Sinn Féin and the SDLP had been pressing for the inquiry, and with the implementation of the Good Friday Agreement faltering, the Government was attempting to work out which concessions it could most easily make.

However, in a ‘confidential and personal’ memo on May 31, 2001, the NIO’s associate political director, William Fittall, recorded a meeting the previous day between Gerry Adams and the Secretary of State.

In the “good humoured” hour-long meeting, Mr Fittall said that “inquiries is the dog that did not bark”.

In a meeting between David Trimble and Tony Blair six weeks later, the UUP leader was told that as far as the SDLP was concerned “the biggest problem was on inquiries”.

He said: “The SDLP objective was to get certainty on the prospect of specific inquiries, either by direct agreement or by securing the necessary revisions to the policing legislation.”

In 2012, human rights lawyer Sir Desmond de Silva investigated Mr Finucane’s murder — but it was not a public inquiry, and was dismissed by the murdered lawyer’s family as inadequate.

Sir Desmond said in his 841-page report that he was “in no doubt that agents of the state were involved in carrying out serious violations of human rights up to and including murder.

“However, despite the different strands of involvement by elements of the state, I am satisfied that they were not linked to an overarching state conspiracy to murder Patrick Finucane.”

Sir Desmond also said that there had been “serious obstruction of previous criminal investigations” which he had examined.

However, he said that at that point “it is important to acknowledge that all relevant Government departments and agencies co-operated fully and openly with my review.

“Although I had no statutory powers of compulsion, I was given access to all the evidence that I sought, including highly sensitive intelligence files.

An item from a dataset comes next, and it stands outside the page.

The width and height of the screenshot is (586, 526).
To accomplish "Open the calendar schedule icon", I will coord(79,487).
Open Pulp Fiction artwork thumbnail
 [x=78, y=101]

“I should specifically acknowledge the assistance provided by the Ministry of Defence, the Security Service and the Police Service of Northern Ireland, all of which held a large quantity of relevant material. The assistance and co-operation provided by these organisations was exemplary.”

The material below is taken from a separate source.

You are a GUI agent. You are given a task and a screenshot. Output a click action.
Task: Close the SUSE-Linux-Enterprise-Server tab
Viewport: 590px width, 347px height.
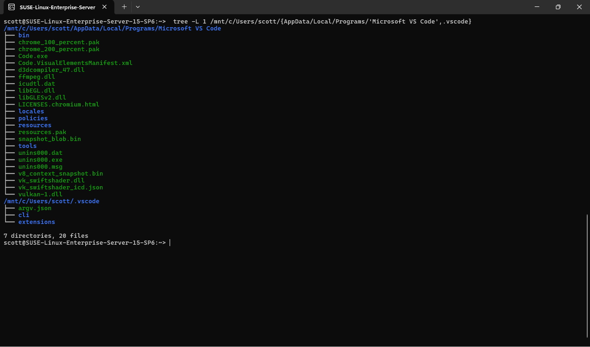coord(105,7)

Mr de Silva also revealed how a previous prime minister had been involved in the aftermath of Mr Finucane’s murder.

He said that John Major became involved in considering the case of Brian Nelson.

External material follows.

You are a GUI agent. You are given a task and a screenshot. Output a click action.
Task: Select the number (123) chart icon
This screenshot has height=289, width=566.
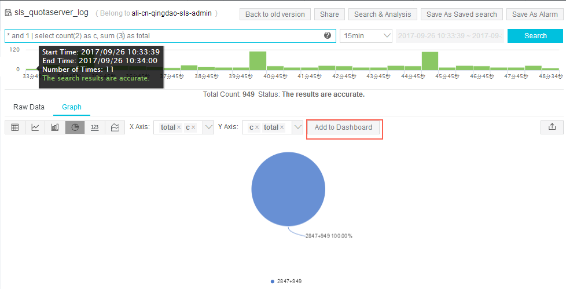95,127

Nelson had been a top-level UDA informer who said he warned his handlers of the plan to murder Mr Finucane, but who himself then faced serious charges, including murder.

On March 15, 1991, the Cabinet Secretary, Sir Robin Butler, minuted the Prime Minister to outline the “damage” that could be caused by proceeding with the proposed murder charges against Nelson.

The de Silva report said: “The briefing provided to the Prime Minister thus perpetuated the MoD’s account of Nelson’s activities which I have found to be gravely inaccurate.

“Attached to the briefing was the Attorney General’s minute of 11 March 1991, which had, by this stage, already cast serious doubt on the MoD’s claim that Brian Nelson had saved many lives.”

The de Silva report then referred to Charles Powell, who in 1991 was the Prime Minister’s private secretary — and who is the brother of Jonathan Powell.

The report said: “Charles Powell concluded his briefing by noting that the Prime Minister would reach his ‘own judgment’ but cautioning him that intelligence-gathering was a ‘very murky world’ and that ‘you have to use the material to hand: the old adage that it takes a thief to catch a thief’.”

In Wikileaks’ publication of US diplomatic cables in 2010, there was a reference to MI5’s view of Mr Finucane’s case.

A message from the Dublin Embassy in 2005 said that Taoiseach Bertie Ahern and almost every other Irish government official had raised the case with US envoy Mitchell Reiss.

The cable said: “Reiss briefed him on his talks in London, including with the head of MI5, who committed to turning over all evidence her agency has to the inquiry, but she was adamant that the inquiry will proceed using the new legislation.

“Reiss noted his concern that the Finucane case will become an irritant in Irish relations with the UK and get in the way of a deal.”

The purported change in MI5’s stance might in part be explained by a change of personnel.

In 2000, the director general of the Security Service was Sir Stephen Lander.

By 2005, he had been succeeded by Lady Eliza Manningham-Buller.